EXERCISES TO COMPLETE:
1) In the number-puzzle thread, what does the second student say about the sum?
2) Carry on writing the number-puzzle thread from the point where it stops.

--- QUOTED PASSAGE ---

Traverse the loop backwards.

[Gresil]

Here's a fun one for you all.

A teacher says: I'm thinking of two natural numbers bigger than 1. Try to guess what they are.
The first student knows their product and the other one knows their sum.
First: I do not know the sum.
Second: I knew that. The sum is less than 14.
First: I knew that. However, now I know the numbers.
Second: And so do I.
What were the numbers?

My guess is (edit) 5 and 8.

The product has multiple factorizations where neither number is 1, and exactly one of them matches the condition that the sum of the factors is less than 14.

The only way I can pin it down is an exhaustive search.

12: 3*4, 2*6, no
18: 3*6, 2*9, no
20: 4*5, 2*10, no
24: 4*6, 8*3, no
30: 5*6, 10*3, no
36: 4*9, 3*13, perhaps


edit: I looked at Averell's solution. Are you sure it's correct? There's something I'm not getting if it is.


edit 2: whoops, I missed 36 = 6*6.

40: 5*8, 4*10. So it's 5 and 8.

[averell]

edit: I looked at Averell's solution. Are you sure it's correct? There's something I'm not getting if it is.

I am somewhat sure, i checked my solution and it fits but i'm prone to mistakes calculating in my head.
Anyway, in your solution:
Second: I knew that. The sum is less than 14.
First: I knew that. However, now I know the numbers.

--- AVAILABLE DATA ---

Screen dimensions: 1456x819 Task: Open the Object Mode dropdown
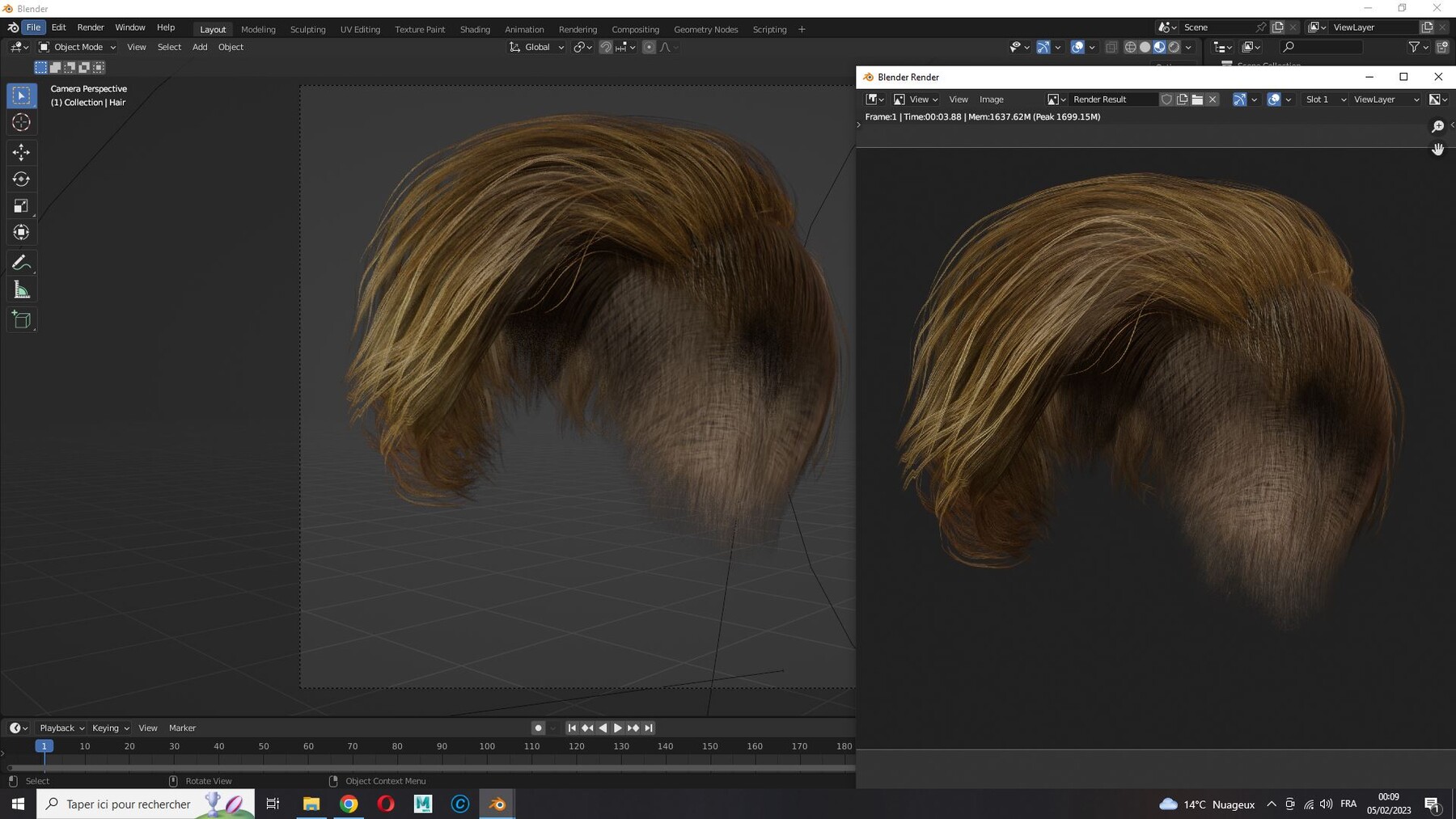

---

EXPECTED ANSWERS:
1) The second student says the sum is less than 14.

2)
Now, you have 5 and 8, 40 the product, so product guy only knows it's either 2 * 20, 4 * 10, or 8 * 5, but because only 8*5 is less than 14, he is lying when he says he knew that. With 2 * 9 = 3 * 6 both sums are less than 14.

[robinz]

averell is quite right - 2 and 9 is the solution. (Which I had worked out for myself while away from the forum - I wasn't surprised to see it had been solved by someone else in the meantime )

Basically, 11 is the only number less than 14 for which all pairs which sum to it have a product which has (at least) two different non-trivial factorisations. And, of the pairs which sum to 11, 2 and 9 is the only one for which all possible pairs of factors for the product sum to less than 14.

[Stefany93]

I guess it will be take me a couple of years to solve it. I didn't know I am so smart

[entropi]

I would like to see the solution, please. If you don't want to post it here, pm me.

As requested, the solution:

On the evening in advance, the prisoners get together and assign a number (1 through 100) to each prisoner. Each prisoner memorizes the numbers of all prisoners. This means that each box is now virtually marked with a prisoner name on the outside. It also means that the piece of paper in any box can now be seen as a reference to a box. Effectively, the boxes have become a permutation of the numbers 1-100, referencing each other.

The next day, each prisoner enters the room and opens the box with his own number on it. If it contains his name, he's done. If it contains another prisoners name, he next opens that prisoners box. He repeats this procedure, following the references to new boxes, until he has found his name, or until his 50 tries are up.

Each permutation is guaranteed to contain loops, and every box is guaranteed to be part of exactly one loop. The shortest loops are when a box points to itself (loop of length 1) or when two boxes point to each other (length 2). The longest possible loop has length 100 (each box points to a new box, until the 100th box in the sequence points back to the first).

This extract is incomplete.